__WORK TO COMPLETE__: Repeat every entry in full. Match each line exactly.

__EXTRACTED INFORMATION__:
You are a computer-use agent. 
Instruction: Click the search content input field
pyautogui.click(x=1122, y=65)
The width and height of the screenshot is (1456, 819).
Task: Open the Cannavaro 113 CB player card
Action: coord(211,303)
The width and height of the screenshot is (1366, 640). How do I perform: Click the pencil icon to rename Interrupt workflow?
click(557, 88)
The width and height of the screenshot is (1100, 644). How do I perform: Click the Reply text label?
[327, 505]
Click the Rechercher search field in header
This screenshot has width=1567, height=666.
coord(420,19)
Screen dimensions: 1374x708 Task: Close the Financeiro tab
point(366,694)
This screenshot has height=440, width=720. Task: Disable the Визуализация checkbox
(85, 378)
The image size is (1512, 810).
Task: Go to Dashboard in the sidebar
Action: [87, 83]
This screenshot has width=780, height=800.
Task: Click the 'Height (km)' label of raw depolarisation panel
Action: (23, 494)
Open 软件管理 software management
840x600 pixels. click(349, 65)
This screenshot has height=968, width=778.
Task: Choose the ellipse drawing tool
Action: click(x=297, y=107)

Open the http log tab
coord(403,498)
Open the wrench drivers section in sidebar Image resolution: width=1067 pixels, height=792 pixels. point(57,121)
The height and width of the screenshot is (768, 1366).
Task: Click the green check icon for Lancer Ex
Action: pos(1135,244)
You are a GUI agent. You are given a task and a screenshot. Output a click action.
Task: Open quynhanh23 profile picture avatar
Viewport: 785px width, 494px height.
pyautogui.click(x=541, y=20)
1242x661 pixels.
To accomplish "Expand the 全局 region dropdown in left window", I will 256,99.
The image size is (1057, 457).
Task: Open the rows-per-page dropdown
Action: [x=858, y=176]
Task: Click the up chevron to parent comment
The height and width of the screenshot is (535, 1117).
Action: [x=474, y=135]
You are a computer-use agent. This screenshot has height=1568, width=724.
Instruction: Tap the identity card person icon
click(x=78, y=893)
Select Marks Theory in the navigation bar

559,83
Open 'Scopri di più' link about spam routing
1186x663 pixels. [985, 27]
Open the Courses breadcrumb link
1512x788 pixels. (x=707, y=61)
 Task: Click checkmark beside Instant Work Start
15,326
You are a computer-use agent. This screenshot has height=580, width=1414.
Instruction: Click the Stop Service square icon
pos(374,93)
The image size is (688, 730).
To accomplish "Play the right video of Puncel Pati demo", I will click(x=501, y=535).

__RESULT OF THE TASK__:
You are a computer-use agent. 
Instruction: Click the search content input field
pyautogui.click(x=1122, y=65)
The width and height of the screenshot is (1456, 819).
Task: Open the Cannavaro 113 CB player card
Action: coord(211,303)
The width and height of the screenshot is (1366, 640). How do I perform: Click the pencil icon to rename Interrupt workflow?
click(557, 88)
The width and height of the screenshot is (1100, 644). How do I perform: Click the Reply text label?
[327, 505]
Click the Rechercher search field in header
This screenshot has width=1567, height=666.
coord(420,19)
Screen dimensions: 1374x708 Task: Close the Financeiro tab
point(366,694)
This screenshot has height=440, width=720. Task: Disable the Визуализация checkbox
(85, 378)
The image size is (1512, 810).
Task: Go to Dashboard in the sidebar
Action: [87, 83]
This screenshot has width=780, height=800.
Task: Click the 'Height (km)' label of raw depolarisation panel
Action: (23, 494)
Open 软件管理 software management
840x600 pixels. click(349, 65)
This screenshot has height=968, width=778.
Task: Choose the ellipse drawing tool
Action: click(x=297, y=107)

Open the http log tab
coord(403,498)
Open the wrench drivers section in sidebar Image resolution: width=1067 pixels, height=792 pixels. point(57,121)
The height and width of the screenshot is (768, 1366).
Task: Click the green check icon for Lancer Ex
Action: pos(1135,244)
You are a GUI agent. You are given a task and a screenshot. Output a click action.
Task: Open quynhanh23 profile picture avatar
Viewport: 785px width, 494px height.
pyautogui.click(x=541, y=20)
1242x661 pixels.
To accomplish "Expand the 全局 region dropdown in left window", I will 256,99.
The image size is (1057, 457).
Task: Open the rows-per-page dropdown
Action: [x=858, y=176]
Task: Click the up chevron to parent comment
The height and width of the screenshot is (535, 1117).
Action: [x=474, y=135]
You are a computer-use agent. This screenshot has height=1568, width=724.
Instruction: Tap the identity card person icon
click(x=78, y=893)
Select Marks Theory in the navigation bar

559,83
Open 'Scopri di più' link about spam routing
1186x663 pixels. [985, 27]
Open the Courses breadcrumb link
1512x788 pixels. (x=707, y=61)
 Task: Click checkmark beside Instant Work Start
15,326
You are a computer-use agent. This screenshot has height=580, width=1414.
Instruction: Click the Stop Service square icon
pos(374,93)
The image size is (688, 730).
To accomplish "Play the right video of Puncel Pati demo", I will click(x=501, y=535).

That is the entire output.